Machine Chest Press
Primary Muscle Group: Pectorals
Secondary Muscle Group: Triceps
Equipment Needed: Machine Chest Press
The Benefits of Machine Chest Press
The seated chest press machine is an upright version of the standard lying bench press machine. The arms, placed under a weight, are pushed away from the chest and then return to starting position. The chest press hits primarily the pectoral, chest muscles and the triceps & deltoids as the secondary muscles.
Developing the pecs is an aesthetic goal for many people. It is also functional in developing strength and power for sports where you swing a bat, racket, or club. The chest press machine also hits the triceps and shoulders. Using a machine helps prevent many errors of form and also massively reduce the risk of any injury. You can adjust the seat and handles so they are in the correct position for your body. Using a machine, you are usually able to lift heavier weights with more control.
If you are looking for new and exciting chest workouts you can download a Free Workout Plan or purchase one of our Workout Plans that comes with access to your own fitness advisor for the duration.
The Risks of doing Machine Chest Press
Don't mindful not to put too much stress on your shoulder joint by extending your elbows too far back when grasping the handles or during the negative part of the repetition. A little is OK, but the handgrips should always be in front of your body line. Injuries can easily occur if you hyperextend the shoulder while bearing even moderate weight. Very often the machine is designed so it has a catch that won't allow this overextension. Check to ensure it has been set correctly.
How To Do Machine Chest Press
1. Sit comfortably on the machine with your feet placed firmly on the floor about shoulder-width apart. If your machine has an adjustable seat height, ensure that the setting allows your arms to push at a horizontal position to the ground when your arms are fully extended.
2. Grasp the handles with a full grip and maintain a neutral wrist position with your wrists in line with your forearms.
3. Push the bars outward to full extension but without locking out the elbow, exhaling as you press out. Keep your head steady against the upright pad and your neck still. You should feel significant resistance during the pressing motion.
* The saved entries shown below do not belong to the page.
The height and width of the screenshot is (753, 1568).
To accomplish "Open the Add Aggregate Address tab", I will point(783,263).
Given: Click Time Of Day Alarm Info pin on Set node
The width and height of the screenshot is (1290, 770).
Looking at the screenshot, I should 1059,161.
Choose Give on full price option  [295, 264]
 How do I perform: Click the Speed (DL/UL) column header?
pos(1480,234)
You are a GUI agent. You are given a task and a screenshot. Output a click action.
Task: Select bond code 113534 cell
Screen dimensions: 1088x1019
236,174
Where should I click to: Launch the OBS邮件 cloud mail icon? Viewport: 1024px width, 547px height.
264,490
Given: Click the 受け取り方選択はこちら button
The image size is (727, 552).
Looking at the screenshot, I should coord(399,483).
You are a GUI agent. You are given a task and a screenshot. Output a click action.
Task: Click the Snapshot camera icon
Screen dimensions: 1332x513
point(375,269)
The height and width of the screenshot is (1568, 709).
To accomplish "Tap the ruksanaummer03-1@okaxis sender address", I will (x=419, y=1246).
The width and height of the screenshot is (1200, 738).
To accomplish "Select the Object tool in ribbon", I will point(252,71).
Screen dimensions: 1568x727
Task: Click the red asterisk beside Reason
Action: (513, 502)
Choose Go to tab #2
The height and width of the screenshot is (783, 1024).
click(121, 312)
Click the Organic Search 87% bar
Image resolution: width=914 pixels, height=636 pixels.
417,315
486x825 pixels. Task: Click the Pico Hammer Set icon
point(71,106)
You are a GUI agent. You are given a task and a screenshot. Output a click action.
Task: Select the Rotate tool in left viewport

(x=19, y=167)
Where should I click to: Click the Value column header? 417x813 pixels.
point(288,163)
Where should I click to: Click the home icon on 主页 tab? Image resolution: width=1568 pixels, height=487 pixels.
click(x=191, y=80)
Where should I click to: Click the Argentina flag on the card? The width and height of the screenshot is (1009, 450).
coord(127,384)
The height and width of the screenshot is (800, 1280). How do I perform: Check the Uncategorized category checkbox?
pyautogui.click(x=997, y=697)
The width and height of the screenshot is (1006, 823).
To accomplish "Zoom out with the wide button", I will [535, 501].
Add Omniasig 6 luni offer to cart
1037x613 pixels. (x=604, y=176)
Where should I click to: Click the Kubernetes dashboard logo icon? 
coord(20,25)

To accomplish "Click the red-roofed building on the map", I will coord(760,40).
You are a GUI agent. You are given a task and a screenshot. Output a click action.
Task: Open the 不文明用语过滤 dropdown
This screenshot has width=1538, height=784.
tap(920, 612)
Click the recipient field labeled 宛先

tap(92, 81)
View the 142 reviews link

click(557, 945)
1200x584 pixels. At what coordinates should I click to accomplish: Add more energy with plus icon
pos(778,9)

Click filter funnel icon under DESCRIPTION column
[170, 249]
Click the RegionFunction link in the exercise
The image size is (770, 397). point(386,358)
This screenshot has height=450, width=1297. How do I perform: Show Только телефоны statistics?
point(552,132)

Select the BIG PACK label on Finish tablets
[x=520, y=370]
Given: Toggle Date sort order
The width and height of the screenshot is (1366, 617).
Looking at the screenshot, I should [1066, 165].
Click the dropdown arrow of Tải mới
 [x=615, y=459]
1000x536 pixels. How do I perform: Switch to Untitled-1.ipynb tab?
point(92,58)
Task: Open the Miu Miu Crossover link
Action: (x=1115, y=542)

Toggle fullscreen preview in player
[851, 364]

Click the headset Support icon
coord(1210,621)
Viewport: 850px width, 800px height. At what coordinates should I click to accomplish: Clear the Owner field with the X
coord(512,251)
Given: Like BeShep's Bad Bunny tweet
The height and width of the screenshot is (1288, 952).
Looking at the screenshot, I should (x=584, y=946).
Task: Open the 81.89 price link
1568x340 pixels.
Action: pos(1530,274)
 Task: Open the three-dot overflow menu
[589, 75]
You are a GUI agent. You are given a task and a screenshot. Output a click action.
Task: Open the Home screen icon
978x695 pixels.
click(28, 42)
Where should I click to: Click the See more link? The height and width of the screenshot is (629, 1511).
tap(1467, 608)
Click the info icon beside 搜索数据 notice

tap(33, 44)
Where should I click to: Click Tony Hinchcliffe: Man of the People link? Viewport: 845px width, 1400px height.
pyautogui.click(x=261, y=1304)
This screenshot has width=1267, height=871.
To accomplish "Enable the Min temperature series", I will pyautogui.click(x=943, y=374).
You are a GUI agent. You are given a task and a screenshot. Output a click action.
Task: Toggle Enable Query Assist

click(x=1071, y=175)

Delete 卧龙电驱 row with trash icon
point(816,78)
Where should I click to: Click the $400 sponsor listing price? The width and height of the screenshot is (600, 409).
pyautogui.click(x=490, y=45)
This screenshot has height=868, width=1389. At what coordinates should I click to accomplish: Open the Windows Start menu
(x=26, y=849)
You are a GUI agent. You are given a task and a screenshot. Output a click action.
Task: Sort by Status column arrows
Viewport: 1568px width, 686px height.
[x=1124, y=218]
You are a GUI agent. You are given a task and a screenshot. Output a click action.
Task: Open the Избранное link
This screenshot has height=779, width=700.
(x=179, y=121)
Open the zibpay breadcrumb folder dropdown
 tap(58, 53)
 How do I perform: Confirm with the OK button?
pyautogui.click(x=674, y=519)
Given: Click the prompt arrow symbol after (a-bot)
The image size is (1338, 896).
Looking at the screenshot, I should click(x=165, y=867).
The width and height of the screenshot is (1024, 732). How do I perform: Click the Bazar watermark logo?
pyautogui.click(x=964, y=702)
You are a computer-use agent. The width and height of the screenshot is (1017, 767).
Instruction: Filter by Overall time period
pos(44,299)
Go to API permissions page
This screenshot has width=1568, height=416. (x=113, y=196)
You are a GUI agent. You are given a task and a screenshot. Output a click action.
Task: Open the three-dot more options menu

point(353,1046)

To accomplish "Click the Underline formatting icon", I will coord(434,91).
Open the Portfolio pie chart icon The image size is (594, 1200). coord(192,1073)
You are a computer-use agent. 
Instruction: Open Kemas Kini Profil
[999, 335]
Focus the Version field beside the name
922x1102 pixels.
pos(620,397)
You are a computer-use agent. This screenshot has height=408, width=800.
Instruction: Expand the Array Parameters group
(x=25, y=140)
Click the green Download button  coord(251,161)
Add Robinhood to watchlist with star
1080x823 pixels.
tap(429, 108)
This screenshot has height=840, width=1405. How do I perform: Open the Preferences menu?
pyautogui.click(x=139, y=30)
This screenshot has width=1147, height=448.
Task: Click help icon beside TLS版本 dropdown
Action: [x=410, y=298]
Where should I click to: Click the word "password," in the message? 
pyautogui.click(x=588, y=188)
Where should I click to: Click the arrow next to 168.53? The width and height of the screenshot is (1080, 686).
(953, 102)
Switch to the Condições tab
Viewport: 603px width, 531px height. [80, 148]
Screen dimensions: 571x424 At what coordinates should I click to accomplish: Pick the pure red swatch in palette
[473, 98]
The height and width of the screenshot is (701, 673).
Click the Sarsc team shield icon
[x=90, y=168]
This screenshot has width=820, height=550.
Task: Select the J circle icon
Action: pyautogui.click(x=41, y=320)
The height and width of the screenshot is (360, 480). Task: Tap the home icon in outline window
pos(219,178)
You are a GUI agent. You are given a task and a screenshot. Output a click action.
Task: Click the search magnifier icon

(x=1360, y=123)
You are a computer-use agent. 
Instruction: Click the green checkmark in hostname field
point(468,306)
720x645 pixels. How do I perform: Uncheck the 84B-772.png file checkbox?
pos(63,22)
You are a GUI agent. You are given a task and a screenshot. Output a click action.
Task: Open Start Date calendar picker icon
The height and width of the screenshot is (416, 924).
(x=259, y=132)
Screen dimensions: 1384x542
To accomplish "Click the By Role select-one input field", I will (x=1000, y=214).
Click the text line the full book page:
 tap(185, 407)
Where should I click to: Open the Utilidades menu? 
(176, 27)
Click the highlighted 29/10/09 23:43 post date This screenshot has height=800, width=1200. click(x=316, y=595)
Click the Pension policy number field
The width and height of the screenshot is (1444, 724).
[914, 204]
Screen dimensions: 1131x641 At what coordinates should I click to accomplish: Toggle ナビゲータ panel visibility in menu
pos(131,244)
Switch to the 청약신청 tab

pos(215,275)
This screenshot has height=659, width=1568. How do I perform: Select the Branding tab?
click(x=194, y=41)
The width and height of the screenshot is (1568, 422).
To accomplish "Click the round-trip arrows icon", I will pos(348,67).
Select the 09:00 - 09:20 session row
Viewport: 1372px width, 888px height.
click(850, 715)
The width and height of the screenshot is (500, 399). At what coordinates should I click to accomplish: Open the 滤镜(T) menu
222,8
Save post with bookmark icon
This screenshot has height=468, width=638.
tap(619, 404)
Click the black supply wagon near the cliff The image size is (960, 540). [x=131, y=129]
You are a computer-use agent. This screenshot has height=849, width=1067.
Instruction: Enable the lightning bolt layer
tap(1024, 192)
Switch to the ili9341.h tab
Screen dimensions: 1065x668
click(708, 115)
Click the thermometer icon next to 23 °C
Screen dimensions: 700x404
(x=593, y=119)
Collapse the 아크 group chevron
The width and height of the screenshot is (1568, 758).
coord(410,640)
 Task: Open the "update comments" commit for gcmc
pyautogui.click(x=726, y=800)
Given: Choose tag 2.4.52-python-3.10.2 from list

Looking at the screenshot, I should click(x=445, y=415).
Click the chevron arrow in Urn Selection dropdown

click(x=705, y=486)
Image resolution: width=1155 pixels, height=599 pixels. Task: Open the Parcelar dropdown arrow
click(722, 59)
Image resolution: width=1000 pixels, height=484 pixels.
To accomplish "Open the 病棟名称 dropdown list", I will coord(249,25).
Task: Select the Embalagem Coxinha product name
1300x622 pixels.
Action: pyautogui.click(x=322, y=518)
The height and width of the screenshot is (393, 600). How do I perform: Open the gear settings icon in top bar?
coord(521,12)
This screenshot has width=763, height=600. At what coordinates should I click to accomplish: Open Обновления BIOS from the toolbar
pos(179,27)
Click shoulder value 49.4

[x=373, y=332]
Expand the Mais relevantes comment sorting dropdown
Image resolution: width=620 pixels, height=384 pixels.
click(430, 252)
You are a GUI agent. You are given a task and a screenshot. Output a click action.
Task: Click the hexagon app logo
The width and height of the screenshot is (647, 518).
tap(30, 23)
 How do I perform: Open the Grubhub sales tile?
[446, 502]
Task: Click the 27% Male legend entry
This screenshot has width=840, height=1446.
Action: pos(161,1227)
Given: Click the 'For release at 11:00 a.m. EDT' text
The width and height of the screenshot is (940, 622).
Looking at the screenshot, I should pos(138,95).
4. Pause briefly at full extension, then allow the bars to return toward your chest and inhale during the negative part of the rep.
For Perfect Technique
Never lock your elbows out fully as this will put the joint under pressure and it could lead to an injury over time.
Once you have mastered the Machine Chest Press you can try alternative exercises that target similar muscle groups such as;
How To Do Dumbbell Flys
1. Lie with your head and shoulders supported by the bench and your feet flat on the floor.
2. Hold the dumbbells directly above your chest, palms facing each other, then lower the weights in an arc out to the sides as far as is comfortable.
3. Use your pectoral muscles to reverse the movement back to the start.Keep a slight bend in your elbows throughout and don’t arch your back.
How To Barbell Bench Press
1. Lie flat on your back on a bench.
2. Grip the bar with hands just wider than shoulder-width apart, so when you’re at the bottom of your move your hands are directly above your elbows. This allows for maximum force generation.
3. Bring the bar slowly down to your chest as you inhale.
4. Push up as you exhale, gripping the bar hard and watching a spot on the ceiling rather than the bar, so you can ensure it travels the same path every time.